→ **FRAGMENTO**
· · ·

Nos detenemos cuando nos extraviamos. Nos extraviamos siempre que fracasamos, cuando mudan de piel o desaparecen ante nuestros ojos los objetos, los seres o los mundos que creíamos nos pertenecían. El trabajo del poeta reconstruye el mapa de ese territorio al fin disuelto; el poema no es otra cosa que ese ejercicio de extrañamiento. Se escribe para comenzar de nuevo, en otra ciudad o en otro rostro.
El poema, celebre o no al hombre, la vida o sus simulacros, se funda, como la filosofía, en el asombro que es el temblor que deja tras de sí todo cuanto promete desaparecer. El poema es una toma de conciencia; la forma en que imaginamos la realidad última de ese inventario de figuraciones que constituyen el acto espasmódico de la vida.
Bajo la impronta de la línea clara –que ha terminado por hacer casi unánime la opinión de que todo cuanto no se comprende responde a la poca destreza del autor, antes que a una opción estética, negando al irracionalismo o al hermetismo su autoridad para generar otras formas de significación y sentido–, concurren estos días en la editorial Huacanamo las obras de cinco poetas afincados en San Sebastián. Karmelo C. Iribarren (San Sebastián, 1959): Otra ciudad, otra vida, Pablo Casares (San Sebastián, 1972): Quienes fuimos, Michel Gaztambide (Vaucluse, Francia, 1959): Moscas en los incunables, Diego Vasallo (San Sebastián, 1966): Canciones que no fueron y Harkaitz Cano (Lasarte, 1975): Compro oro.
Cinco miradas apostadas en un balcón o en una trinchera, asomadas a lo común en los objetos y las acciones, a la corriente de las cosas. Una misma renuncia a la pureza, a la filosofía que no sea la ética discreta del paseante entre semejantes. Nada de salto vertical o reflexión de la vida en el lenguaje; elogio, sencillamente, del error de vivir; atención a esas formas simples y catastróficas del error. Un mismo realismo limpio, cierta tierna complicidad en el fracaso, cinco cartografías para un mismo mundo menor.

· · ·

→ **EXTRACTOS DE DATOS**
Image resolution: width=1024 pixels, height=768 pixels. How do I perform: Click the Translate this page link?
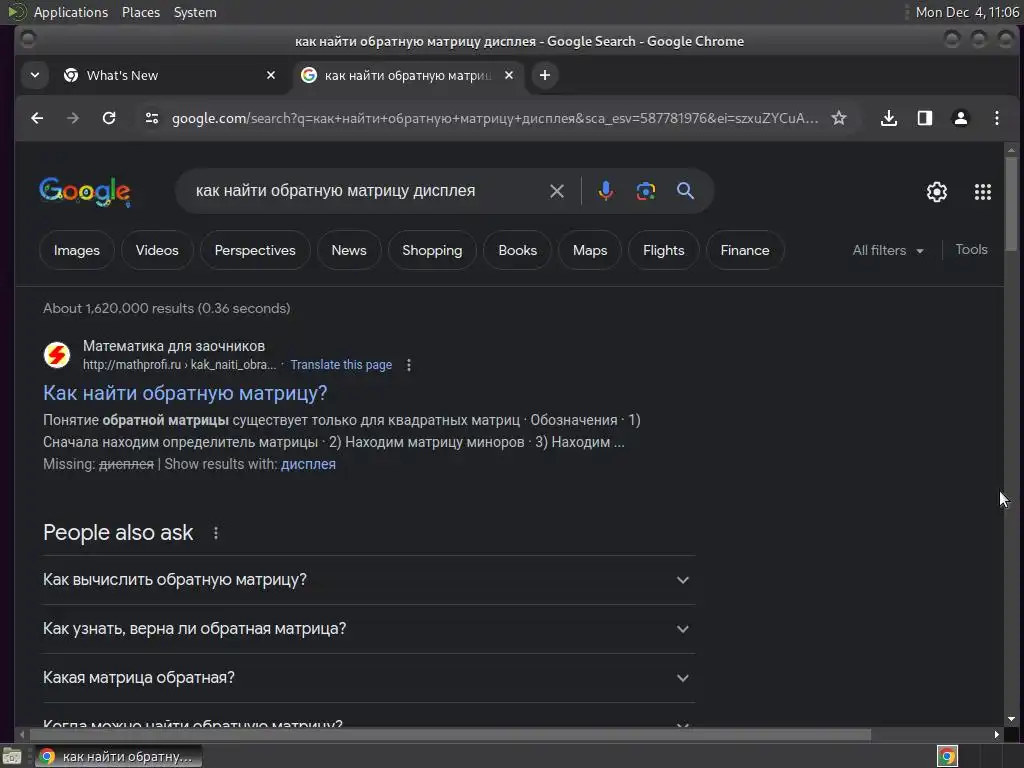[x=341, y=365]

· · ·

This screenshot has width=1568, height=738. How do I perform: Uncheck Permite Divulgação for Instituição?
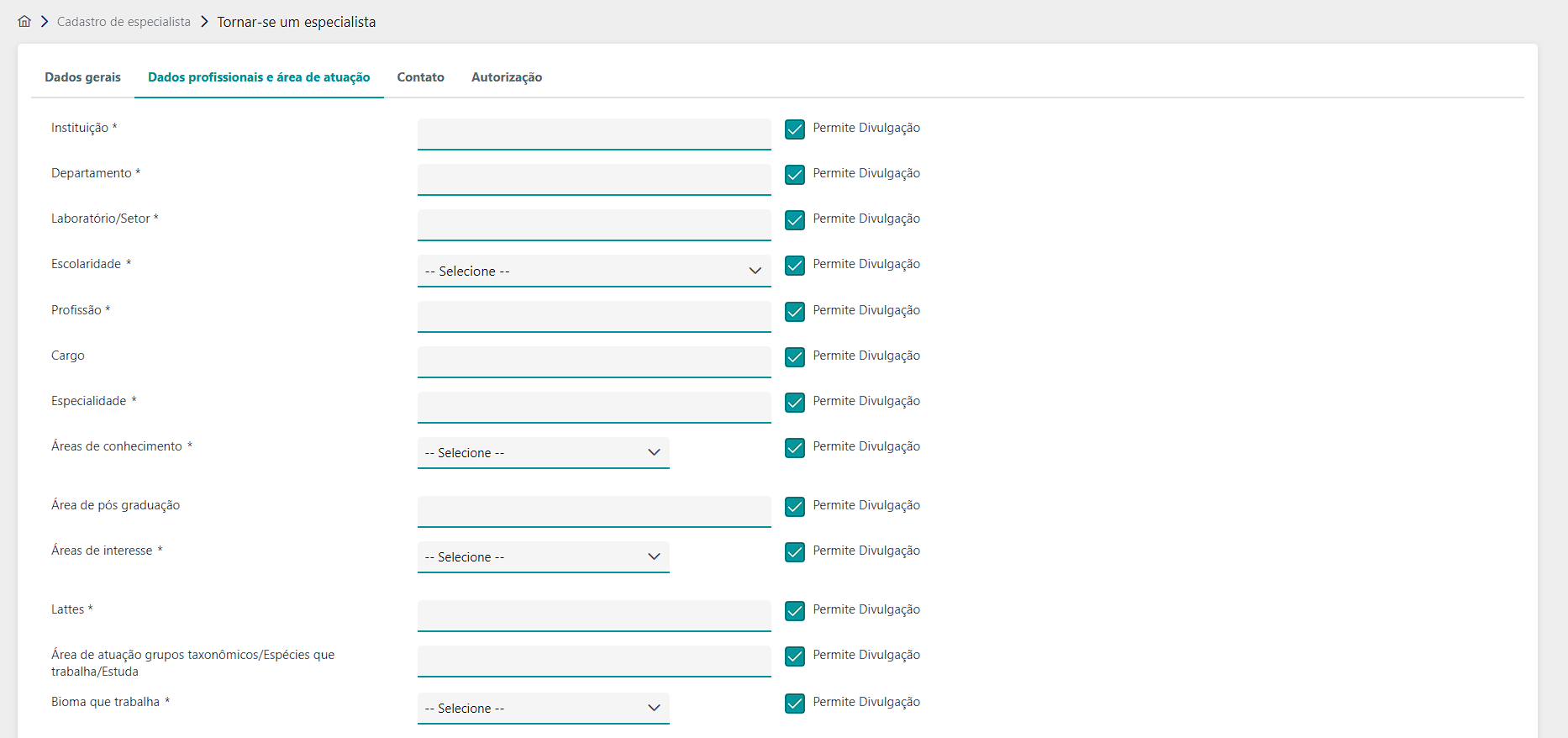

· · ·

→ **ENUNCIADO A**
Devuelve del fragmento sobre poesía el tramo que va desde "Nos detenemos cuando" hasta "de la vida.", sin cambiar nada.
→ **ENUNCIADO B**
Indica si cada afirmación concuerda con el fragmento y responde sí o no, citando literalmente las palabras del fragmento que lo deciden: (i) Karmelo C. Iribarren nació en San Sebastián en 1959. (ii) Michel Gaztambide nació en San Sebastián. (iii) Las obras de los cinco poetas aparecen en la editorial Huacanamo.

→ **RESPUESTA ESPERADA A**
Nos detenemos cuando nos extraviamos. Nos extraviamos siempre que fracasamos, cuando mudan de piel o desaparecen ante nuestros ojos los objetos, los seres o los mundos que creíamos nos pertenecían. El trabajo del poeta reconstruye el mapa de ese territorio al fin disuelto; el poema no es otra cosa que ese ejercicio de extrañamiento. Se escribe para comenzar de nuevo, en otra ciudad o en otro rostro.
El poema, celebre o no al hombre, la vida o sus simulacros, se funda, como la filosofía, en el asombro que es el temblor que deja tras de sí todo cuanto promete desaparecer. El poema es una toma de conciencia; la forma en que imaginamos la realidad última de ese inventario de figuraciones que constituyen el acto espasmódico de la vida.

→ **RESPUESTA ESPERADA B**
(i) Sí: "Karmelo C. Iribarren (San Sebastián, 1959)".
(ii) No: "Michel Gaztambide (Vaucluse, Francia, 1959)".
(iii) Sí: "concurren estos días en la editorial Huacanamo las obras de cinco poetas afincados en San Sebastián".